She came, she was seen by thousands, and she conquered. Sitashma Chand, a 23-year-old sales executive, bagged the best deal in her career by lifting the Miss Nepal 2007 crown.

She won over 18 other finalists as well as scores of Maoists, rights activists and feminists, who kept up stiff resistance outside the pageant venue, trying to stop it.

"I respect the opinion of all the women who are protesting against the pageant," Chand said after lifting the title Saturday, with a smile that however showed the iron under it.

"However, all the participants here are above 18. So the protesters should also respect our right to form our own opinion."

The five-seven-and-a-half leggy beauty won the contest due to her quick wit.

Asked during one of the preliminary rounds, which role she considered the most important - a mother's, wife's or daughter's - her immediate answer was a daughter's.

"I am a daughter and I can make my parents proud. So it's the most important role for me," she said.

What clinched the crown for her was her answer at the final round when she was asked whether traditions should be followed or changed.

Chand rooted for some amendments. "Sacrificing animals in the name of god is not what god asks for," she said.

Animal sacrifices form a key component of religious festivals. The slaughter of animals and birds in temples during Dashain, Nepal's biggest festival, similar to India's Dussehra, often shocks foreigners with the pools of blood and severed heads and entrails of sacrificed animals littering places of worship.

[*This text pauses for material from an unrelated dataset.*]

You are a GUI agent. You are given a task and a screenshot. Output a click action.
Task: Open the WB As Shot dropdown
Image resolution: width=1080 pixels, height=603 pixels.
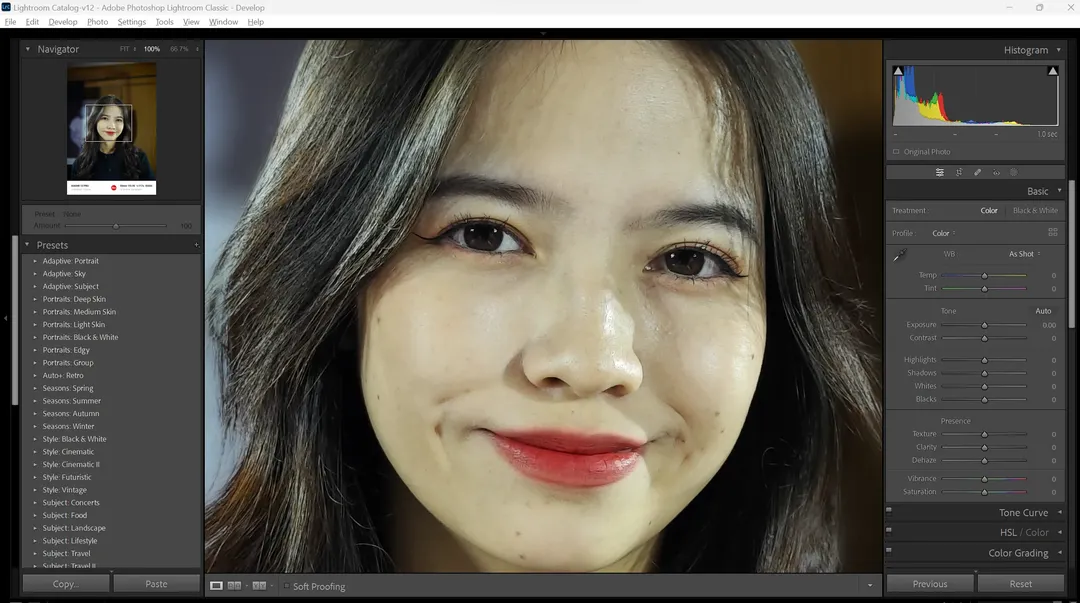pyautogui.click(x=1024, y=254)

Chand's victory is especially sweet coming after a harrowing time as the women's wing of the Maoists and other feminist organisations began a sit-in outside the pageant venue in a bid to stop it.

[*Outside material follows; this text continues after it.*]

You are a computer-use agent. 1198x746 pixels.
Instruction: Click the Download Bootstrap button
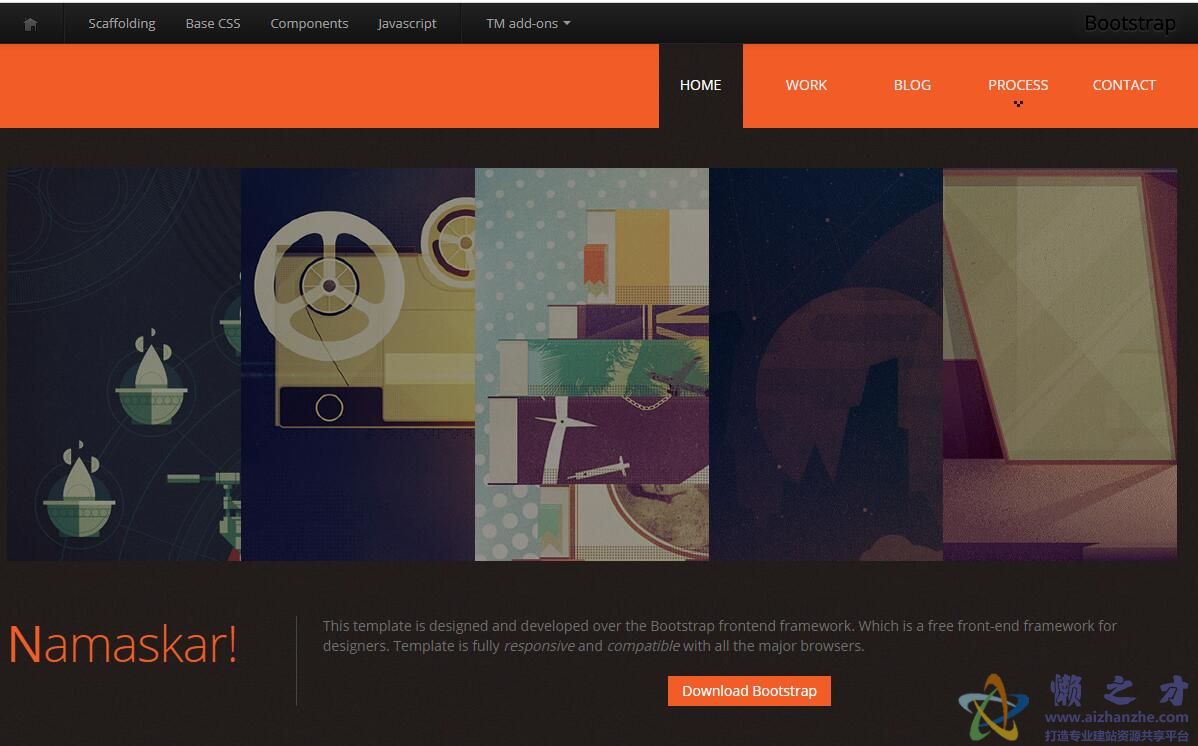[749, 691]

Calling it a tool to exploit, degrade and traffick women, protesters pulled down the welcome arch and prevented people from entering through the main gate.

Riot police, employed to prevent the protesters from storming the venue, baton-charged the crowd, resulting in nearly half a dozen being injured.

The other victory was the unhindered live telecast of the show by the government-run Nepal Television channel.

"It shows the Maoists are developing maturity," said Subarna Chhetri, whose The Hidden Treasure event management company held the pageant with the sponsorship of Dabur Nepal.

"Though the information and communications minister (Krishna Bahadur Mahara) is from the Maoist party, still by allowing the state channel to work unhindered, the Maoists showed a positive side."

Chhetri, a Calcutta Boys alumnus and arts graduate from Kolkata's St. Xavier's College, said he was optimistic the pageant would be held in 2008 too despite the stiff resistance.

Started in 1994, the Miss Nepal contest was prevented only twice - in 2001 when Nepal went into national mourning after the royal family with 10 members were gunned down in the palace, and in 2006, due to the political instability and the Moss World pageant advancing its date. (IANS)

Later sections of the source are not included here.